While Lucroy’s hand injury derailed an otherwise banner year, it did give the Brewers an opportunity to look at the 26-year-old Martin Maldonado. Historically, Maldonado has been a bit of a liability with the bat, and that trend continued as Maldonado hit just .198/.270/.347 to start the year in AAA. But thrust into major league service thanks to Lucroy’s injury, Maldonado went on to slug a serviceable .408 on 8 home runs, though his batting average (.266) and on-base percentage (.321) were just league-average.
Though Maldonado isn’t going to wow anyone with his hit tool, the same is not true of his defense. Maldonado, like Lucroy, is excellent at framing pitches. He also threw out just under 50% of would-be base stealers last year. If last year’s offensive showing is a sign of true development, Maldonado could eventually be a tantalizing trade piece with Lucroy locked up long-term.

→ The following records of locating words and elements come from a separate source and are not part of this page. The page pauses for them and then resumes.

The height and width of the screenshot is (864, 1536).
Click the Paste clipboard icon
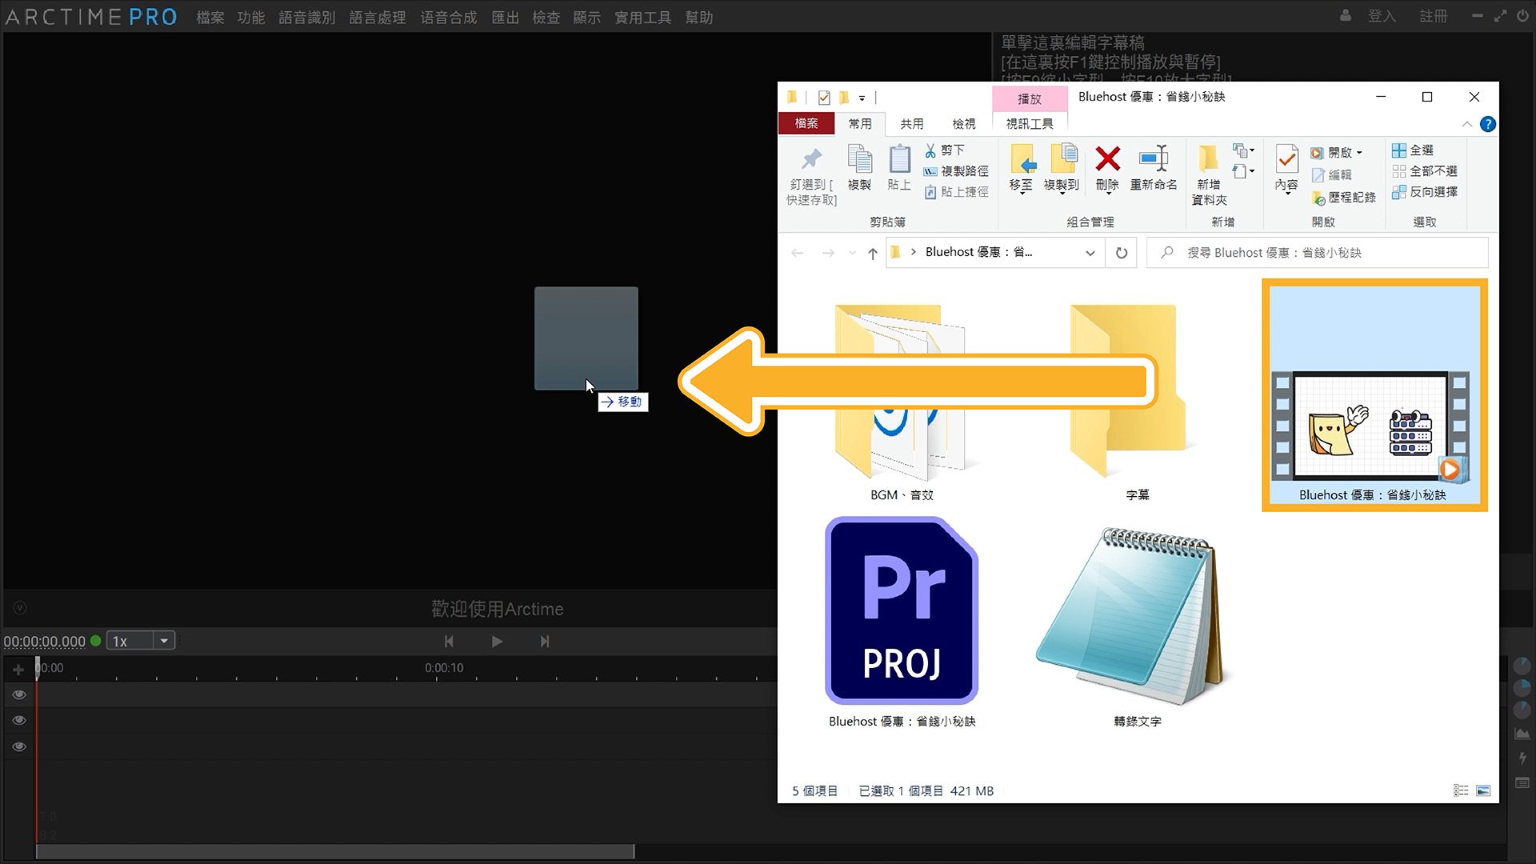(899, 158)
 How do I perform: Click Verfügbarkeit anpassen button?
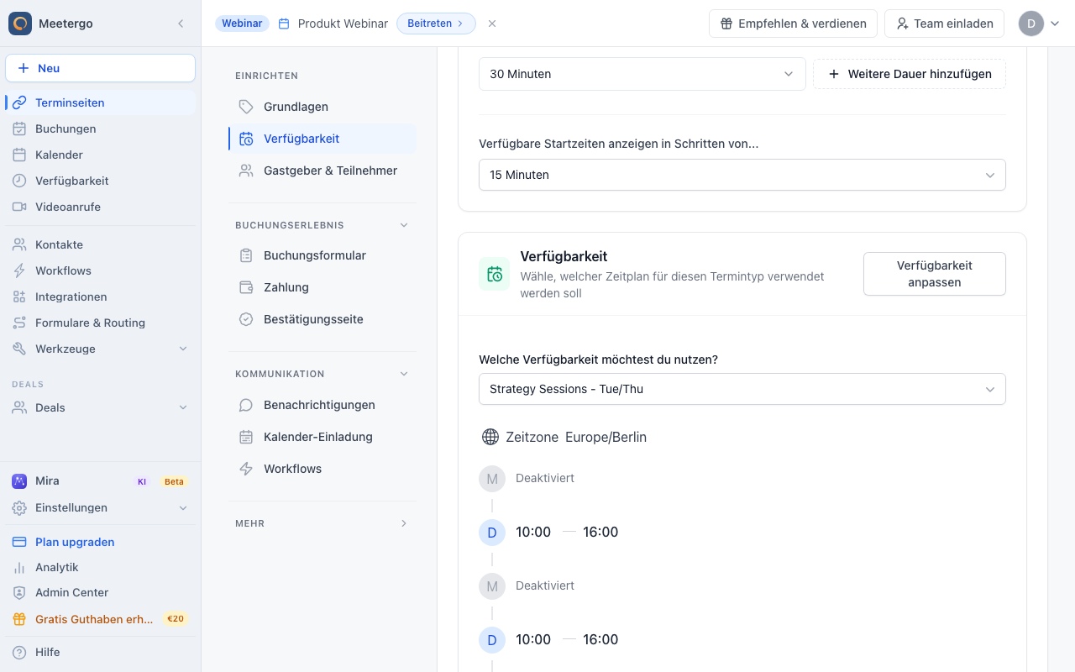click(x=935, y=274)
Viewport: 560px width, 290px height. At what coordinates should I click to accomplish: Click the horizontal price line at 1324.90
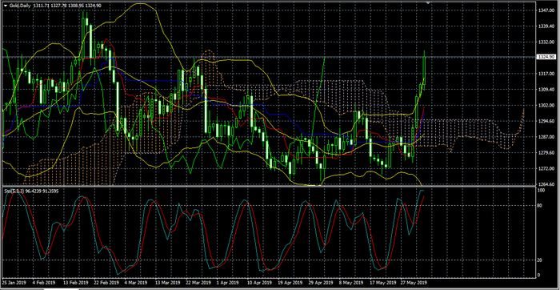[269, 57]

Defensively, Lucroy is the first to admit he doesn’t have the strongest arm, and it shows. Opposing runners took full advantage of that weakness, as Lucroy managed to throw out less than 30%. However, Lucroy is one of the best in the league at pitch-framing, and he’s often able to snag wild pitches that others would miss. Overall, Lucroy is a serviceable defender, but he’ll need to control the running game much better in 2013.
With heavy turnover the past few years at most of the infield positions, it must be nice for the Brewers to have two reliable options in Lucroy and Maldonado. There isn’t any starter controversy here; as long as Lucroy is healthy, he’ll get the lion’s share of starts. But Maldonado will see plenty of time at backstop, probably starting close to once every fifth day.
And don’t be surprised to see both Lucroy and Maldonado on the field together early in the season. Maldonado is expected to fill in occasionally at first base until Corey Hart returns in mid-May.